**Task item:** Give the line containing "Agents (595, 55)" again, exactly, along with all later lines of the entries, through the last one.

**Supplied information:**
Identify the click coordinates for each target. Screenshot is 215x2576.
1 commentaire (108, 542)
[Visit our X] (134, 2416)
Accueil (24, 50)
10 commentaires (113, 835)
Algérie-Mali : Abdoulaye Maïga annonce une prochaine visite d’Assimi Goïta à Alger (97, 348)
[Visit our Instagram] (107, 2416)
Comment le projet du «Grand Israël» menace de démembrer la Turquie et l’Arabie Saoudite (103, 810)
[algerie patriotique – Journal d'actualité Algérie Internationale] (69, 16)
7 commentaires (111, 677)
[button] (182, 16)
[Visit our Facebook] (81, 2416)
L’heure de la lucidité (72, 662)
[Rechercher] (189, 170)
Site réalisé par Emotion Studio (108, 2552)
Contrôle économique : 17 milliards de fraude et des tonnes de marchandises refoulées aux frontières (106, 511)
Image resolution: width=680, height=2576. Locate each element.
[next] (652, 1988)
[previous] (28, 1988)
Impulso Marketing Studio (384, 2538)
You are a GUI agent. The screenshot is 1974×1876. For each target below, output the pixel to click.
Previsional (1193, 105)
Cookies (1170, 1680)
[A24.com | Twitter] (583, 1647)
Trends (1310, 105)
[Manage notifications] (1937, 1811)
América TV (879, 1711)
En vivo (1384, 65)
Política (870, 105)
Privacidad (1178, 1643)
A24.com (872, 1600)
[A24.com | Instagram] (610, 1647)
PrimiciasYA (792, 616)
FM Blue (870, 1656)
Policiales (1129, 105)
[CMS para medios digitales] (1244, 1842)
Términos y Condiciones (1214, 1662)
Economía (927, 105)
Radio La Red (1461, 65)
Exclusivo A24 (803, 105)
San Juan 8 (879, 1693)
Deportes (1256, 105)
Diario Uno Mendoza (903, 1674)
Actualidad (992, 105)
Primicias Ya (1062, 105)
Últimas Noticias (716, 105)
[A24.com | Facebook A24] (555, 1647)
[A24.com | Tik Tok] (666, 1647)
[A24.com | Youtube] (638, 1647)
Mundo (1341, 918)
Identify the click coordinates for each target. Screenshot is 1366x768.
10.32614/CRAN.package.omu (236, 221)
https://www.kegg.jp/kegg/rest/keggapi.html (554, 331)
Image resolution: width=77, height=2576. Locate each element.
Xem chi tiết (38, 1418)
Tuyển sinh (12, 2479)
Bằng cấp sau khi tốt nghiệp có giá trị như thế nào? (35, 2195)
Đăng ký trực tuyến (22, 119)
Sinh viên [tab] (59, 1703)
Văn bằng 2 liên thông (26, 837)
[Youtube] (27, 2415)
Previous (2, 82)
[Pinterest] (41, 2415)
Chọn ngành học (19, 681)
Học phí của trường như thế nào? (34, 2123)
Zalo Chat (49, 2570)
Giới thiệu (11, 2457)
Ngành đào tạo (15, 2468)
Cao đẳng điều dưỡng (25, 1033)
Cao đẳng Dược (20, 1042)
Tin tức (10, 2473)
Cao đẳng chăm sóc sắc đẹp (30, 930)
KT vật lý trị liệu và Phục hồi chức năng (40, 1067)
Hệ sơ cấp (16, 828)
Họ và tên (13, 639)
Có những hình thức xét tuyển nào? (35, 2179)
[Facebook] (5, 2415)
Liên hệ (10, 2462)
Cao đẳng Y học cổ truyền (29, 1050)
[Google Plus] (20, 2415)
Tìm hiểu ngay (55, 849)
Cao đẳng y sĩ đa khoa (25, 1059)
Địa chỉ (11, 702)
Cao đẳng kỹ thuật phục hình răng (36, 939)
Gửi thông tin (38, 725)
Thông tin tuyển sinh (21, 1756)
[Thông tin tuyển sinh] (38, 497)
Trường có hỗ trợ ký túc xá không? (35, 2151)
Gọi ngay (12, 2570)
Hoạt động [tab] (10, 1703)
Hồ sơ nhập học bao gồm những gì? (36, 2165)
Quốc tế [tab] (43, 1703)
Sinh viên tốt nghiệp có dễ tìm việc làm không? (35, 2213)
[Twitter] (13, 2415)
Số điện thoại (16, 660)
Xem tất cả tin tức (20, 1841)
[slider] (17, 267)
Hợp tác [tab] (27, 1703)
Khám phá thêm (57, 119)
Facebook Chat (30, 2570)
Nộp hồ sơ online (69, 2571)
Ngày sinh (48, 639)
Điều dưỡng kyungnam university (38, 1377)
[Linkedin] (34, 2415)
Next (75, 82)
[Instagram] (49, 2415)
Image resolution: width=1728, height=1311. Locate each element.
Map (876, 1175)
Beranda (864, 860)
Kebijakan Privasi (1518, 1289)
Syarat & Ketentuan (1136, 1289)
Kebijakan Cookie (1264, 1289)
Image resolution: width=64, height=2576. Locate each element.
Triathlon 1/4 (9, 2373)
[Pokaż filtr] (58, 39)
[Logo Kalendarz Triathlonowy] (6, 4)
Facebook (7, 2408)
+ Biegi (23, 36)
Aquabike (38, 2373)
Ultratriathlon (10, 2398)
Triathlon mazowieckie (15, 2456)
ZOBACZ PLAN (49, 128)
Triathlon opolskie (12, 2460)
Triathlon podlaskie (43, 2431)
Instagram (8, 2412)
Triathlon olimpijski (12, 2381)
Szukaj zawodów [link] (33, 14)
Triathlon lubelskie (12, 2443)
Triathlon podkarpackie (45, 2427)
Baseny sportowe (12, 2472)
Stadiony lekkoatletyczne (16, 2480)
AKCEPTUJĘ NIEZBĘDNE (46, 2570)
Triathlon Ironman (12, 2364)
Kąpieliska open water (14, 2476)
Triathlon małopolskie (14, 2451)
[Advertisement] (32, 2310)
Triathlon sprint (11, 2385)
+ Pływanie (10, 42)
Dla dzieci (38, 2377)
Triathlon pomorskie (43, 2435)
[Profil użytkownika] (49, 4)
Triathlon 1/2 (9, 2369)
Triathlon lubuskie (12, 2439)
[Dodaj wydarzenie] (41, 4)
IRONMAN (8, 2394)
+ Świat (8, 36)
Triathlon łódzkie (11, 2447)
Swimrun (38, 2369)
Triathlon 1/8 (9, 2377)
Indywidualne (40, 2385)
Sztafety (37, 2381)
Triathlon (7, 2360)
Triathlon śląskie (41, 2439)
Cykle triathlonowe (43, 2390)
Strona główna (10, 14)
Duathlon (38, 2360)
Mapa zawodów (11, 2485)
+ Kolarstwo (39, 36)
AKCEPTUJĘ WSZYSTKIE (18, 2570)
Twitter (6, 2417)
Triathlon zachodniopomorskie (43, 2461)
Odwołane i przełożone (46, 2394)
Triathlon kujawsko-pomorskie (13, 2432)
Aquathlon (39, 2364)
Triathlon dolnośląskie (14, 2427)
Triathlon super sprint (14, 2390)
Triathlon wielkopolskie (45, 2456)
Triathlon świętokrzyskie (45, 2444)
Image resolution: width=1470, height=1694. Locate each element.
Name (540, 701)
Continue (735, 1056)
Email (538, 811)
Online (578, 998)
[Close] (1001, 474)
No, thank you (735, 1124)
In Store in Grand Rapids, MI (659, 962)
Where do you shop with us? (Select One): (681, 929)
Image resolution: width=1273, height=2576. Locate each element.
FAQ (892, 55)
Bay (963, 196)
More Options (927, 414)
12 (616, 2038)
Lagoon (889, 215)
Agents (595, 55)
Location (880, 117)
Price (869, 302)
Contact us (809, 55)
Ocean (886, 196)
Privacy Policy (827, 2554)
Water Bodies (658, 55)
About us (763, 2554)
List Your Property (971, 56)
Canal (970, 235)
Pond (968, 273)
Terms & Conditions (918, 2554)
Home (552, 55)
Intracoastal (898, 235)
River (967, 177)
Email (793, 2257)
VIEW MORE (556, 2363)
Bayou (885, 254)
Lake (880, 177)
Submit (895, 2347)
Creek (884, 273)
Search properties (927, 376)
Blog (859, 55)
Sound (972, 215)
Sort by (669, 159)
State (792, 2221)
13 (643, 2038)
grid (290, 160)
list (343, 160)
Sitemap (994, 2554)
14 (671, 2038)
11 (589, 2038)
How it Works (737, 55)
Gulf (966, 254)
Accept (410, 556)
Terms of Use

**Solution to this problem:**
Agents (595, 55)
Location (880, 117)
Price (869, 302)
Contact us (809, 55)
Ocean (886, 196)
Privacy Policy (827, 2554)
Water Bodies (658, 55)
About us (763, 2554)
List Your Property (971, 56)
Canal (970, 235)
Pond (968, 273)
Terms & Conditions (918, 2554)
Home (552, 55)
Intracoastal (898, 235)
River (967, 177)
Email (793, 2257)
VIEW MORE (556, 2363)
Bayou (885, 254)
Lake (880, 177)
Submit (895, 2347)
Creek (884, 273)
Search properties (927, 376)
Blog (859, 55)
Sound (972, 215)
Sort by (669, 159)
State (792, 2221)
13 (643, 2038)
grid (290, 160)
list (343, 160)
Sitemap (994, 2554)
14 (671, 2038)
11 (589, 2038)
How it Works (737, 55)
Gulf (966, 254)
Accept (410, 556)
Terms of Use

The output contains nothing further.